The options available are Open-Cell Foam and Closed Cell Foam. Open-Cell foam, often referred to as half-pound foam, is relatively vapor permeable, requires less material per volume, and will typically require use of a separate vapor barrier product.
CLosed-cell foam, often referred to as two-pound-foam, typically yields an R-Value of 6.5 per inch of material which is superior to most batt and rigid insulation types. Closed-cell foam is a vapor retarder, has low permeance (0.8 perms per 2.5″), and is typically more expensive than open-cell foam.
Open-cell foam typically utilizes carbon-dioxide or water as the blowing agent, while closed-cell foam is commonly blown in with hydrofluorocarbons (HFCs). HFCs however are becoming increasingly known as high-level ozone depletion byproducts so their use is becoming more limited with more builders and project owners.
There are 3 primary types of spray foam insulation for different applications:
Very common for continuous insulation, filling cavities, and in attic without ventiliation. Some are made from raw bio-based materials which take the place of a portion of the petrochemicals.

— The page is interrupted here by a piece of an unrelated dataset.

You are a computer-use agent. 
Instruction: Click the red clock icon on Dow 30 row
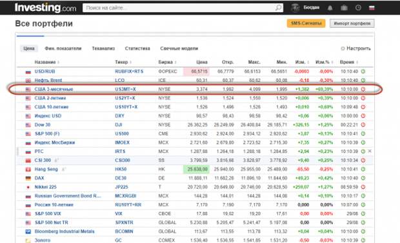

Very similar uses as low-density only not often used as continuous insulation
Very common for roofing and exterior type applications
Some common things to avoid when installing Polyurethane Spray Foam is spraying the product too soon before the mixture components have gotten up to temperature for proper chemical reactions. Poorly mixed components, incorrect ratio, or incorrect temperatures can lead to a faulty product performance, particularly shrinkage and dislodging from the subtrate. Also rushed installation can lead to voids, cracks, and air spaces. Also SPF is very messy, so much so that prior prep work often requires taping and wrapping critical items in plastic is often a good idea.